> Data extracts:
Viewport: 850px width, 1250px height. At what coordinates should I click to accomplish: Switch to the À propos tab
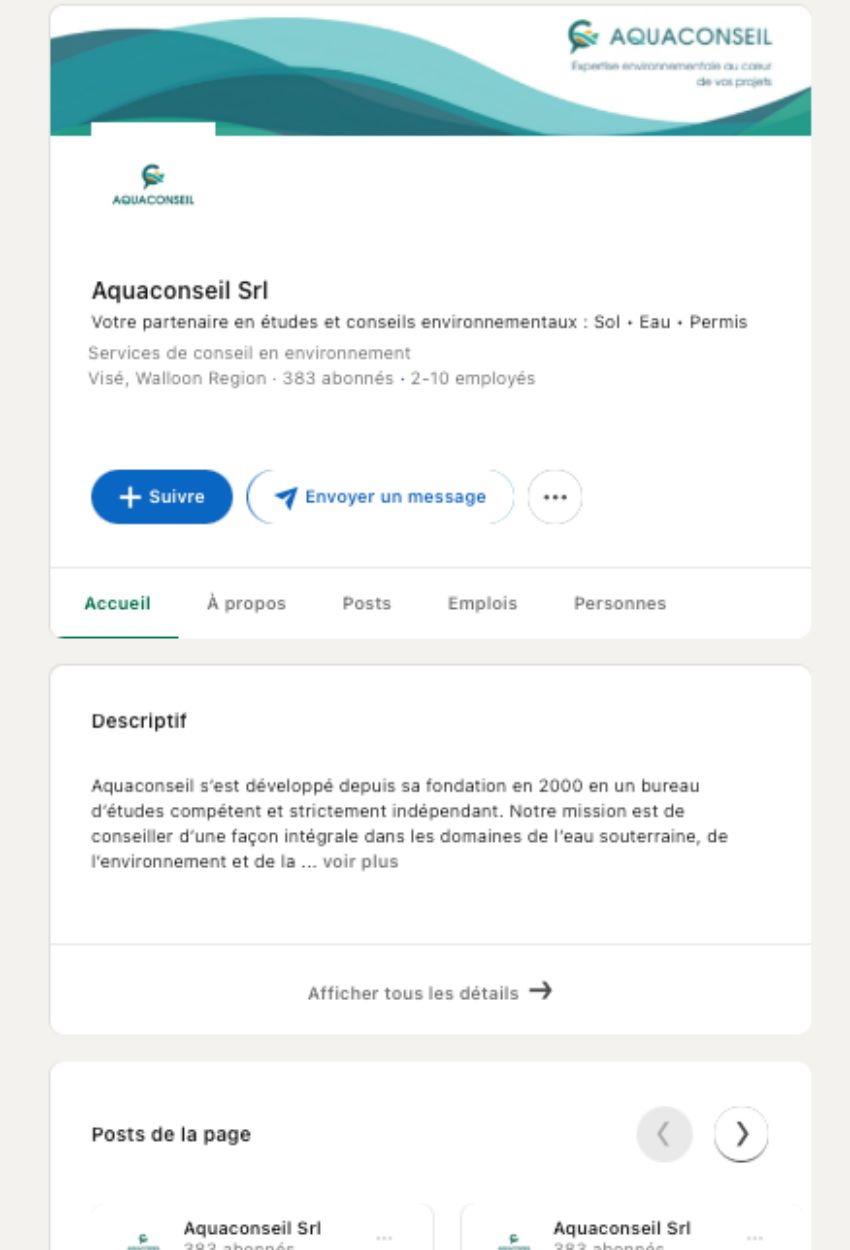[246, 603]
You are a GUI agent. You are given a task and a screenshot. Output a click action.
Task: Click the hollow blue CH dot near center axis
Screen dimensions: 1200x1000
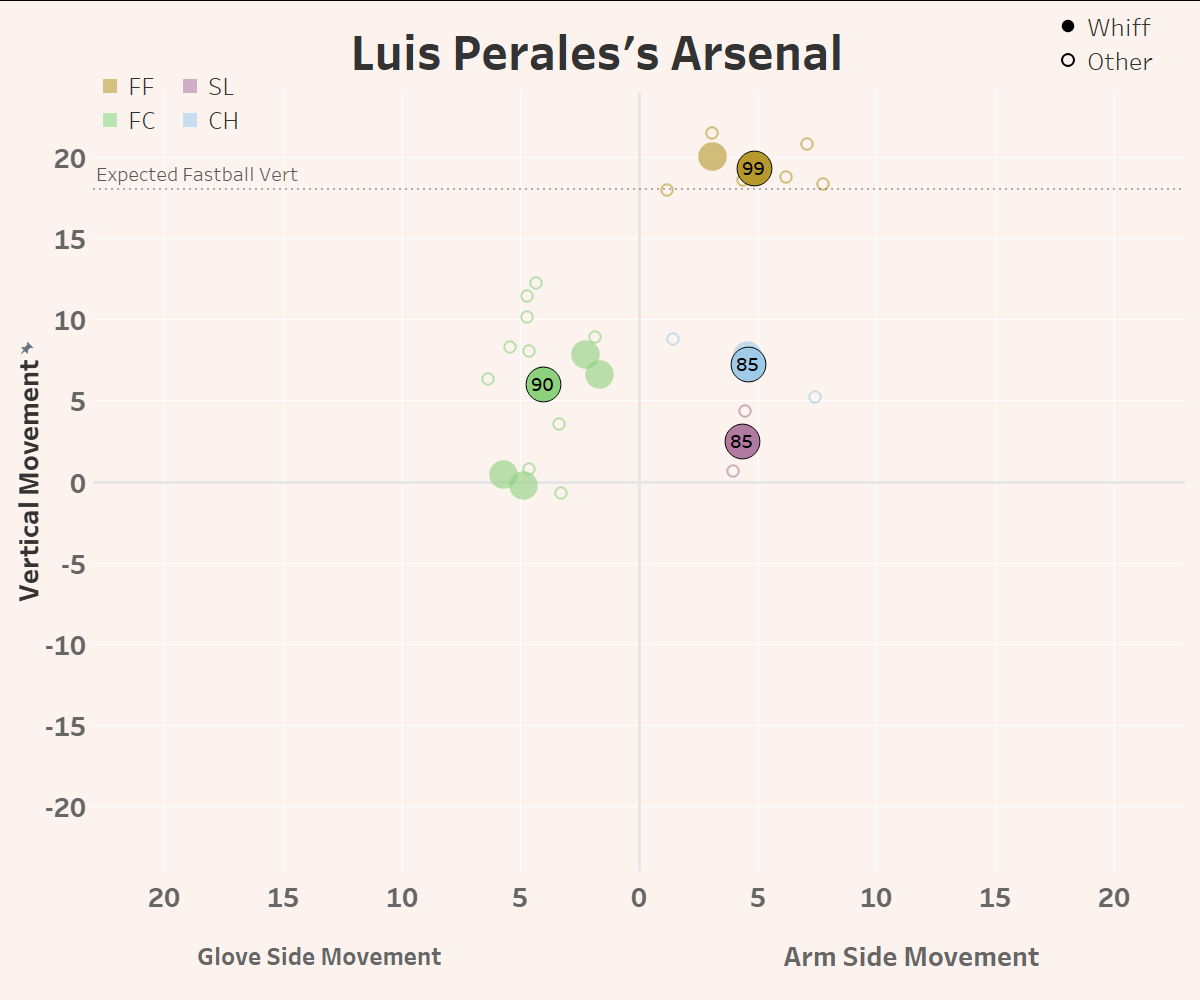[x=673, y=339]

> Work instruction:
Here the job is to print the data above exactly, except for any pictures.

> Written solution:
Viewport: 850px width, 1250px height. At what coordinates should I click to accomplish: Switch to the À propos tab
[246, 603]
You are a GUI agent. You are given a task and a screenshot. Output a click action.
Task: Click the hollow blue CH dot near center axis
Screen dimensions: 1200x1000
[x=673, y=339]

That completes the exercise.